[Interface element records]
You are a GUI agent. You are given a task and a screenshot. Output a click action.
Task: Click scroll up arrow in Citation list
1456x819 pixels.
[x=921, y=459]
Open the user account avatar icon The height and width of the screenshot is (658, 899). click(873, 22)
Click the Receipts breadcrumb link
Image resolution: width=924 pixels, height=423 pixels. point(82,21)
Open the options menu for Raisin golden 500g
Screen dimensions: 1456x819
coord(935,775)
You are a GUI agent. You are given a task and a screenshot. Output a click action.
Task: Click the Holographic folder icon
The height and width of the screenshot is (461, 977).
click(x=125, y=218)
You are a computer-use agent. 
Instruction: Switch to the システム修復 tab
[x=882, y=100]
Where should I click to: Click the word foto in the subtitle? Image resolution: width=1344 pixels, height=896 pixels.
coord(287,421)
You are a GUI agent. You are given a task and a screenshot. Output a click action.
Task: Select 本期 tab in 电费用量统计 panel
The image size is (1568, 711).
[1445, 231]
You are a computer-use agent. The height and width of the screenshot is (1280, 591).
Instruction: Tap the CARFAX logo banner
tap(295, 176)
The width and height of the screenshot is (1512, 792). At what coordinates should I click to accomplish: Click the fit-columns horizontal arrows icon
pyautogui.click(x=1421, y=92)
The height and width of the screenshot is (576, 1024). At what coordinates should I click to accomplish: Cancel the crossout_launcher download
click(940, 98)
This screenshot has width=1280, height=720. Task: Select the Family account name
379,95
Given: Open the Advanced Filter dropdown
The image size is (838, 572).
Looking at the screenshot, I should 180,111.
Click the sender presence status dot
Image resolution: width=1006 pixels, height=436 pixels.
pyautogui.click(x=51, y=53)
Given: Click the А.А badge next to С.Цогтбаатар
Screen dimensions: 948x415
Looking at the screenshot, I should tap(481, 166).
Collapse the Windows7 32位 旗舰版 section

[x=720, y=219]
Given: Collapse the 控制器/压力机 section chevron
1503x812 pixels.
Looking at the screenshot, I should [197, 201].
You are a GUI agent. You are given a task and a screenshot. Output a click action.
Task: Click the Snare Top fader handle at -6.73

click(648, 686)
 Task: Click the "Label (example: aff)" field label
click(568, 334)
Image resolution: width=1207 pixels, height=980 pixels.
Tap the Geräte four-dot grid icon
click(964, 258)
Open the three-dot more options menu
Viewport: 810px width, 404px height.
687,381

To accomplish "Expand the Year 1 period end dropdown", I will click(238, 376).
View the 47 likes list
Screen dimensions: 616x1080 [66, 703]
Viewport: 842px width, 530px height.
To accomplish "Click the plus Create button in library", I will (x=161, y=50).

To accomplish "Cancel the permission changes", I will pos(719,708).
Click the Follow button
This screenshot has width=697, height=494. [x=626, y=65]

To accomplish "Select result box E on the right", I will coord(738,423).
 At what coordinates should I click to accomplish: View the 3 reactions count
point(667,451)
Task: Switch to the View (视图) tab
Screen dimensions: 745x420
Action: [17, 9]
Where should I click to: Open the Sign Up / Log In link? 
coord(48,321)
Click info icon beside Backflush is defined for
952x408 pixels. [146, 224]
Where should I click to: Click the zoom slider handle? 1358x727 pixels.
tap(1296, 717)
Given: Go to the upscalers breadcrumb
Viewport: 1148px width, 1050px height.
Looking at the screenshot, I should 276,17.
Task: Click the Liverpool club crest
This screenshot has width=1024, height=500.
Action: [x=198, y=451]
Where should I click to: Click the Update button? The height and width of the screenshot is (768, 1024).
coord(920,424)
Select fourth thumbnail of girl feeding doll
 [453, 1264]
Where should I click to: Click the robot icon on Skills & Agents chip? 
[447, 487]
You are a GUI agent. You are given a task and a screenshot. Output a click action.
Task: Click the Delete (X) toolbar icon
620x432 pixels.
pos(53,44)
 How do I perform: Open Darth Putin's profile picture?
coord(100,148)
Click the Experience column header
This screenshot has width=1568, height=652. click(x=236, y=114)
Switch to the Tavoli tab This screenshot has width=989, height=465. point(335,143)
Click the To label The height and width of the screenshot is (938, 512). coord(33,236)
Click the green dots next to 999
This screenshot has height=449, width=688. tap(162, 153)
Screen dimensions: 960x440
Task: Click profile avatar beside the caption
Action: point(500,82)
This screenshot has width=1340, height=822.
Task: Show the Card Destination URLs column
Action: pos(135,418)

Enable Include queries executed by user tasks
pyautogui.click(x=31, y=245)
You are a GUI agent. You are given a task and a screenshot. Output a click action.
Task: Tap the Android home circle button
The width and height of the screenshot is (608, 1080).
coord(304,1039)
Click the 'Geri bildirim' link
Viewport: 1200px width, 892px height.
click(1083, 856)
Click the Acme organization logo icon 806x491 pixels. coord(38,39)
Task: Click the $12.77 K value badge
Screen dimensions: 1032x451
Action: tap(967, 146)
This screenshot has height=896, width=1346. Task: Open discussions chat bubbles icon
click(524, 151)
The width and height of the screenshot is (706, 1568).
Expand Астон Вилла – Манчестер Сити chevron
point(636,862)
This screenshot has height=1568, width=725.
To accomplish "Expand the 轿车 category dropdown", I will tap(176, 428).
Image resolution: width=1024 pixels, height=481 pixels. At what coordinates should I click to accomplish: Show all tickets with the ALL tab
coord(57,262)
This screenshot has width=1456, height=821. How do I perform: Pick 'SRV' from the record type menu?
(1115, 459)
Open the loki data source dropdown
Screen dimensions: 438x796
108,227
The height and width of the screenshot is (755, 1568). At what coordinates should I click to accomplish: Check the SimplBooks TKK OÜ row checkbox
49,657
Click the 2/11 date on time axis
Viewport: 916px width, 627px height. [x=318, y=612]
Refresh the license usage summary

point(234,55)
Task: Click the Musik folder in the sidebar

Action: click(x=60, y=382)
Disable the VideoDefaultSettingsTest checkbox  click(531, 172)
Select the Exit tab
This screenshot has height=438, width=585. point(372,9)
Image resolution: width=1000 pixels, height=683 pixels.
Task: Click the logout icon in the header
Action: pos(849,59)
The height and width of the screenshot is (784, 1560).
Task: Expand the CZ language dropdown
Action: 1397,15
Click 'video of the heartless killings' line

PROBLEM DETAILS: Reproduce the data above, changing each occurrence of "GUI agent" to "interface agent" and leaving everything else as it is.

OUTPUT FOR THIS EXERCISE:
You are a interface agent. You are given a task and a screenshot. Output a click action.
Task: Click scroll up arrow in Citation list
1456x819 pixels.
[x=921, y=459]
Open the user account avatar icon The height and width of the screenshot is (658, 899). click(873, 22)
Click the Receipts breadcrumb link
Image resolution: width=924 pixels, height=423 pixels. point(82,21)
Open the options menu for Raisin golden 500g
Screen dimensions: 1456x819
coord(935,775)
You are a interface agent. You are given a task and a screenshot. Output a click action.
Task: Click the Holographic folder icon
The height and width of the screenshot is (461, 977).
click(x=125, y=218)
You are a computer-use agent. 
Instruction: Switch to the システム修復 tab
[x=882, y=100]
Where should I click to: Click the word foto in the subtitle? Image resolution: width=1344 pixels, height=896 pixels.
coord(287,421)
You are a interface agent. You are given a task and a screenshot. Output a click action.
Task: Select 本期 tab in 电费用量统计 panel
The image size is (1568, 711).
[1445, 231]
You are a computer-use agent. The height and width of the screenshot is (1280, 591).
Instruction: Tap the CARFAX logo banner
tap(295, 176)
The width and height of the screenshot is (1512, 792). At what coordinates should I click to accomplish: Click the fit-columns horizontal arrows icon
pyautogui.click(x=1421, y=92)
The height and width of the screenshot is (576, 1024). At what coordinates should I click to accomplish: Cancel the crossout_launcher download
click(940, 98)
This screenshot has width=1280, height=720. Task: Select the Family account name
379,95
Given: Open the Advanced Filter dropdown
The image size is (838, 572).
Looking at the screenshot, I should 180,111.
Click the sender presence status dot
Image resolution: width=1006 pixels, height=436 pixels.
pyautogui.click(x=51, y=53)
Given: Click the А.А badge next to С.Цогтбаатар
Screen dimensions: 948x415
Looking at the screenshot, I should tap(481, 166).
Collapse the Windows7 32位 旗舰版 section

[x=720, y=219]
Given: Collapse the 控制器/压力机 section chevron
1503x812 pixels.
Looking at the screenshot, I should [197, 201].
You are a interface agent. You are given a task and a screenshot. Output a click action.
Task: Click the Snare Top fader handle at -6.73

click(648, 686)
 Task: Click the "Label (example: aff)" field label
click(568, 334)
Image resolution: width=1207 pixels, height=980 pixels.
Tap the Geräte four-dot grid icon
click(964, 258)
Open the three-dot more options menu
Viewport: 810px width, 404px height.
687,381

To accomplish "Expand the Year 1 period end dropdown", I will click(238, 376).
View the 47 likes list
Screen dimensions: 616x1080 [66, 703]
Viewport: 842px width, 530px height.
To accomplish "Click the plus Create button in library", I will (x=161, y=50).

To accomplish "Cancel the permission changes", I will pos(719,708).
Click the Follow button
This screenshot has width=697, height=494. [x=626, y=65]

To accomplish "Select result box E on the right", I will coord(738,423).
 At what coordinates should I click to accomplish: View the 3 reactions count
point(667,451)
Task: Switch to the View (视图) tab
Screen dimensions: 745x420
Action: [17, 9]
Where should I click to: Open the Sign Up / Log In link? 
coord(48,321)
Click info icon beside Backflush is defined for
952x408 pixels. [146, 224]
Where should I click to: Click the zoom slider handle? 1358x727 pixels.
tap(1296, 717)
Given: Go to the upscalers breadcrumb
Viewport: 1148px width, 1050px height.
Looking at the screenshot, I should 276,17.
Task: Click the Liverpool club crest
This screenshot has width=1024, height=500.
Action: [x=198, y=451]
Where should I click to: Click the Update button? The height and width of the screenshot is (768, 1024).
coord(920,424)
Select fourth thumbnail of girl feeding doll
 [453, 1264]
Where should I click to: Click the robot icon on Skills & Agents chip? 
[447, 487]
You are a interface agent. You are given a task and a screenshot. Output a click action.
Task: Click the Delete (X) toolbar icon
620x432 pixels.
pos(53,44)
 How do I perform: Open Darth Putin's profile picture?
coord(100,148)
Click the Experience column header
This screenshot has width=1568, height=652. click(x=236, y=114)
Switch to the Tavoli tab This screenshot has width=989, height=465. point(335,143)
Click the To label The height and width of the screenshot is (938, 512). coord(33,236)
Click the green dots next to 999
This screenshot has height=449, width=688. tap(162, 153)
Screen dimensions: 960x440
Task: Click profile avatar beside the caption
Action: point(500,82)
This screenshot has width=1340, height=822.
Task: Show the Card Destination URLs column
Action: pos(135,418)

Enable Include queries executed by user tasks
pyautogui.click(x=31, y=245)
You are a interface agent. You are given a task and a screenshot. Output a click action.
Task: Tap the Android home circle button
The width and height of the screenshot is (608, 1080).
coord(304,1039)
Click the 'Geri bildirim' link
Viewport: 1200px width, 892px height.
click(1083, 856)
Click the Acme organization logo icon 806x491 pixels. coord(38,39)
Task: Click the $12.77 K value badge
Screen dimensions: 1032x451
Action: tap(967, 146)
This screenshot has height=896, width=1346. Task: Open discussions chat bubbles icon
click(524, 151)
The width and height of the screenshot is (706, 1568).
Expand Астон Вилла – Манчестер Сити chevron
point(636,862)
This screenshot has height=1568, width=725.
To accomplish "Expand the 轿车 category dropdown", I will tap(176, 428).
Image resolution: width=1024 pixels, height=481 pixels. At what coordinates should I click to accomplish: Show all tickets with the ALL tab
coord(57,262)
This screenshot has width=1456, height=821. How do I perform: Pick 'SRV' from the record type menu?
(1115, 459)
Open the loki data source dropdown
Screen dimensions: 438x796
108,227
The height and width of the screenshot is (755, 1568). At what coordinates should I click to accomplish: Check the SimplBooks TKK OÜ row checkbox
49,657
Click the 2/11 date on time axis
Viewport: 916px width, 627px height. [x=318, y=612]
Refresh the license usage summary

point(234,55)
Task: Click the Musik folder in the sidebar

Action: click(x=60, y=382)
Disable the VideoDefaultSettingsTest checkbox  click(531, 172)
Select the Exit tab
This screenshot has height=438, width=585. point(372,9)
Image resolution: width=1000 pixels, height=683 pixels.
Task: Click the logout icon in the header
Action: pos(849,59)
The height and width of the screenshot is (784, 1560).
Task: Expand the CZ language dropdown
Action: 1397,15
Click 'video of the heartless killings' line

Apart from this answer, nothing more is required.